Kalenin güney kesiminde kralların oturduğu taş odaların ve düzgün planlı mezar
odaların ana kaya içine oyularak yapılmıştır. Osmanlı İmparatorluğu zamanında
bu mezar odaları, depo ve cephanelik olarak kullanılmıştır. Argisti mezar odalarından doğuya doğru gidildiğinde
Osmanlı İmparatorluğu zamanında yapılan minare, kapı, su kulesi ve burç
görülür. Urartu duvarları üzerinde yükselen Osmanlı yapılarının hemen hepsi
yıkılmıştır. Kalenin tam orta kısmının güneyinde “Kurucular” ve “Menva Mezar Odaları”

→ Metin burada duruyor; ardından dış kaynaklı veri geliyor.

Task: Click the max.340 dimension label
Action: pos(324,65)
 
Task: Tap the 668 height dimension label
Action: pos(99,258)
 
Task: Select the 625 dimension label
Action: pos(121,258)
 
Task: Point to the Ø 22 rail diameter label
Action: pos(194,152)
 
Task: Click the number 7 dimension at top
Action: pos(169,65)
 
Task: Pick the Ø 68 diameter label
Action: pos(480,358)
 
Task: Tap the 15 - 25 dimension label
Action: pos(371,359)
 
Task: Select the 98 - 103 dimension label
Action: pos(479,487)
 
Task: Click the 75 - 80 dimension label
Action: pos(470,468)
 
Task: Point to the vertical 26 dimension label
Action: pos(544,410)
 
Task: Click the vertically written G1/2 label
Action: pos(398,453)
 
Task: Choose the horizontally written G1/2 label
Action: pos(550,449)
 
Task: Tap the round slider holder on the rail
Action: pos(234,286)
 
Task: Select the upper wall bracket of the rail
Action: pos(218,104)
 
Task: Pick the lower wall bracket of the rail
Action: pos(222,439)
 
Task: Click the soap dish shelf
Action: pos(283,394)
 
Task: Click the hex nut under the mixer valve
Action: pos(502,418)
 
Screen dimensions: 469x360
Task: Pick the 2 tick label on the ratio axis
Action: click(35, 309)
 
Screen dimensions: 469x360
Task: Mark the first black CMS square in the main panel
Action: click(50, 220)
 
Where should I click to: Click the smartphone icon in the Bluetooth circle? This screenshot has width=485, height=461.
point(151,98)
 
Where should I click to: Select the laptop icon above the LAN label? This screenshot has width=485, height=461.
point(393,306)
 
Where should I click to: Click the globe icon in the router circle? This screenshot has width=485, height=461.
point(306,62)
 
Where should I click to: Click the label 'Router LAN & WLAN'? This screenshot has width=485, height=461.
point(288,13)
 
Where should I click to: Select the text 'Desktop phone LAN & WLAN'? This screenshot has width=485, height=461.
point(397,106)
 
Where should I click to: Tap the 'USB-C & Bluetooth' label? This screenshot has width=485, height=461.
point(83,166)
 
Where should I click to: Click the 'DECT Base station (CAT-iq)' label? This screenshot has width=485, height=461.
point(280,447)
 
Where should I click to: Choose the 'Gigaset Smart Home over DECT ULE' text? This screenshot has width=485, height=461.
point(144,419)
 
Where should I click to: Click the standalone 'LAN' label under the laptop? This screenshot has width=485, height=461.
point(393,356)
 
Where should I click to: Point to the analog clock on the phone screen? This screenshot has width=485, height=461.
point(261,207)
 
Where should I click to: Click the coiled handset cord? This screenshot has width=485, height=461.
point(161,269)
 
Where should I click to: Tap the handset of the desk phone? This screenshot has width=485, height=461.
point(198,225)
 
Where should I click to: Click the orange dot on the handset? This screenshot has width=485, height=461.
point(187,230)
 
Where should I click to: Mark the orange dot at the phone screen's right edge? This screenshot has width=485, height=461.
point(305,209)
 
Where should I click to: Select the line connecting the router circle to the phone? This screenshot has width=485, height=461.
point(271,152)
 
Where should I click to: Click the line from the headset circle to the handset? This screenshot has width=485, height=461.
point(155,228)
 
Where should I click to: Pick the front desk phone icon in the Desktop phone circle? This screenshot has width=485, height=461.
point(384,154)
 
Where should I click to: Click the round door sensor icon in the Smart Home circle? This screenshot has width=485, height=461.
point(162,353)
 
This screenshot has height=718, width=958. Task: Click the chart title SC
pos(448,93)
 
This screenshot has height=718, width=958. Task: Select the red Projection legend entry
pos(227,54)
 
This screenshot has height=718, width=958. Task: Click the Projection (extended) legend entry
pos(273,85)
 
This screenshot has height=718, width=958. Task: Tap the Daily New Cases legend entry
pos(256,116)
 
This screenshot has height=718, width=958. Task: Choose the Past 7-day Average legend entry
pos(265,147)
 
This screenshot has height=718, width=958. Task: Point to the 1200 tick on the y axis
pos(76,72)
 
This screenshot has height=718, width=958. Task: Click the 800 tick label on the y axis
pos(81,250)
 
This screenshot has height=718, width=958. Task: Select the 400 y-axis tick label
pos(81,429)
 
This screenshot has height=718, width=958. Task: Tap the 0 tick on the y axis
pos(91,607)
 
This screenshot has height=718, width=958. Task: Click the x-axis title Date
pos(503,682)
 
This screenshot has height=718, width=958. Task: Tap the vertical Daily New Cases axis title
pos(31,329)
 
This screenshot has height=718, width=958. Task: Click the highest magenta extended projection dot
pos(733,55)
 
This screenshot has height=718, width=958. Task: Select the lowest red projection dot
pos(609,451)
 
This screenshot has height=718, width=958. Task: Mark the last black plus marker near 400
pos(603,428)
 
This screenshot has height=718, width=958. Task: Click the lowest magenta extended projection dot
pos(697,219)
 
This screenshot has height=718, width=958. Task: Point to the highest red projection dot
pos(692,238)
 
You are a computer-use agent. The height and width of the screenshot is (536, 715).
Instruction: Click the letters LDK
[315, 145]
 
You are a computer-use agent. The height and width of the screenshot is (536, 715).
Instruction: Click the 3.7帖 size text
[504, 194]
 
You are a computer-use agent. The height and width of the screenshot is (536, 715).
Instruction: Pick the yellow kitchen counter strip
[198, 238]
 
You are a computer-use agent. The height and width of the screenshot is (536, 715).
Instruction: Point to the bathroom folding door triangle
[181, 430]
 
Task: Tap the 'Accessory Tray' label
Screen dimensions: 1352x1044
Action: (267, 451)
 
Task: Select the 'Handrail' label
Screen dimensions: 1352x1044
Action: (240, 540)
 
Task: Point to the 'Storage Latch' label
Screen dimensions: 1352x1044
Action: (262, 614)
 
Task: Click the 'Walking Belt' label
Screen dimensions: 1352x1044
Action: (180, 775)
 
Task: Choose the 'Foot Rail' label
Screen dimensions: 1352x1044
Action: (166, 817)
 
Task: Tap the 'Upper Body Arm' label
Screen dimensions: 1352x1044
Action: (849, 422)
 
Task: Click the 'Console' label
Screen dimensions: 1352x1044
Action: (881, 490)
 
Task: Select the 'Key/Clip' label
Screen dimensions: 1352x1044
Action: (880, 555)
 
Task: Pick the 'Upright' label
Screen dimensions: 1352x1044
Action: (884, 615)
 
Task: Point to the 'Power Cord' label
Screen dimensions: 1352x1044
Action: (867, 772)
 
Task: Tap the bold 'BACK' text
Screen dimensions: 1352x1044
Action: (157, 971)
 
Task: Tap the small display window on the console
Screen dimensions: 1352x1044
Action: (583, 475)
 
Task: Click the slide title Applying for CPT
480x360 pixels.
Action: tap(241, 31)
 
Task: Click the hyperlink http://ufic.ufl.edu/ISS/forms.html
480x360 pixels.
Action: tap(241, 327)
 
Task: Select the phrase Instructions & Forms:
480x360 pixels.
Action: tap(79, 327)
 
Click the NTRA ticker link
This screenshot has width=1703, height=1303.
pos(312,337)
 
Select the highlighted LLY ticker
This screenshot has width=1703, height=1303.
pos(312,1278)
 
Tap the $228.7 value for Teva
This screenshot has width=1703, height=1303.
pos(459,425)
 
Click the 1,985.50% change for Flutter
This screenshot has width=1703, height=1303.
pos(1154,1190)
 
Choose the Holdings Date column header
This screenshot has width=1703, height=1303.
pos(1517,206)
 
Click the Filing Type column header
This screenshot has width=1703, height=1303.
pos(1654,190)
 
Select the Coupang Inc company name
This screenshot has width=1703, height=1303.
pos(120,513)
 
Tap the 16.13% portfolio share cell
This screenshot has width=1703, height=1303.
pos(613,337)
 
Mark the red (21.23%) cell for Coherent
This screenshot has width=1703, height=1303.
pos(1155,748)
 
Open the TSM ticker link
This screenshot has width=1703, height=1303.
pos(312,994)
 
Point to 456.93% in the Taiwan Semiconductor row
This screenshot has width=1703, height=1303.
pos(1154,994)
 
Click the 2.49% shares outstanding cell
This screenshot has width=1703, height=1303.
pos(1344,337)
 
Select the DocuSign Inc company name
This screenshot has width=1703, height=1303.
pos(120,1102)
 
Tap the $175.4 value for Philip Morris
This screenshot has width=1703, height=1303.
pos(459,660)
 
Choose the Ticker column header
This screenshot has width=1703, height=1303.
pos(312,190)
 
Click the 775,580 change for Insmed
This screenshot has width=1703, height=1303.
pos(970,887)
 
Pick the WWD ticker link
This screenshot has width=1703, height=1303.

olarak adlandırılan mezar odaları bulunmaktadır. Van Kalesinin güney kesiminde
yukarından aşağıdaki su deposuna inen ve halk tarafından “Bin Merdivenler”
yahut “Şeytan Merdivenleri” olarak adlandırılan kaya basamakları bulunmaktadır.
Van Kalesinin güneyinde kimsenin ulaşamayacağı kayanın orta kısmına doğru, Peri
Kralı Kserkes çivi yazısı ile bir kitabe yazdırmıştır. Ayrıca kalenin çeşitli
yerlerinde kralların savaşlarına, zaferlere, yapılan işlere dair birçok
yazıtlar vardır.
Van
Kalesi dört bedenle çevrilidir. Bu beden duvarlarından ikisi Akkoyunlu Türkleri
ile Osmanlı Türklerinin diğer ikisi de Urartulara aittir. Kalenin içinde
Osmanlılar zamanından kalma cami, medrese, askerler için kışlalar ve su
sarnıçları vardır. Osmanlılar çağında Van Kalesi önemli üslerden biriydi.
Evliya Çelebi, Van Kalesini anlatırken şöyle der: 300 kadar yeniçeri ve topçu
iç kalede yaşar. Suluk Kulesi üzerindeki bölme hisarlarda evli askerler
dururdu. Kale içinde kiliseden bozma Süleyman Han Camii, saray ve medreseler
vardır. Van Kalesinin yüksek duvarlarına ok eriştirmek imkansızdır. Ancak,
Evliya Çelebi’ye göre IV. Murat, Revan Savaşından dönerken Pehlivan Sarı Sulak
ile Hacı Süleyman’a ok attıran dik kale duvarlarını aşırmıştır.
Birinci
büyük savaştan önce, Van şehri kalenin güney eteğinde idi. Burası bugün yıkıntı
halindedir. Kalede Urartu’lardan sonra Osmanlı’ya kadar pers yazıtı dışında
herhangi bir kalıntı gelmemiştir. Doğu tarafındaki sur ve kuleler, kuzey batıya
bakan kale giriş kapısı, tahkimat ve diğer beden duvarları, Yukarı Kale,
Süleyman Han Camii ve minaresi ile askeri amaçlı kerpiç ve taştan çeşitli
yapılar Osmanlı döneminden kalmadır.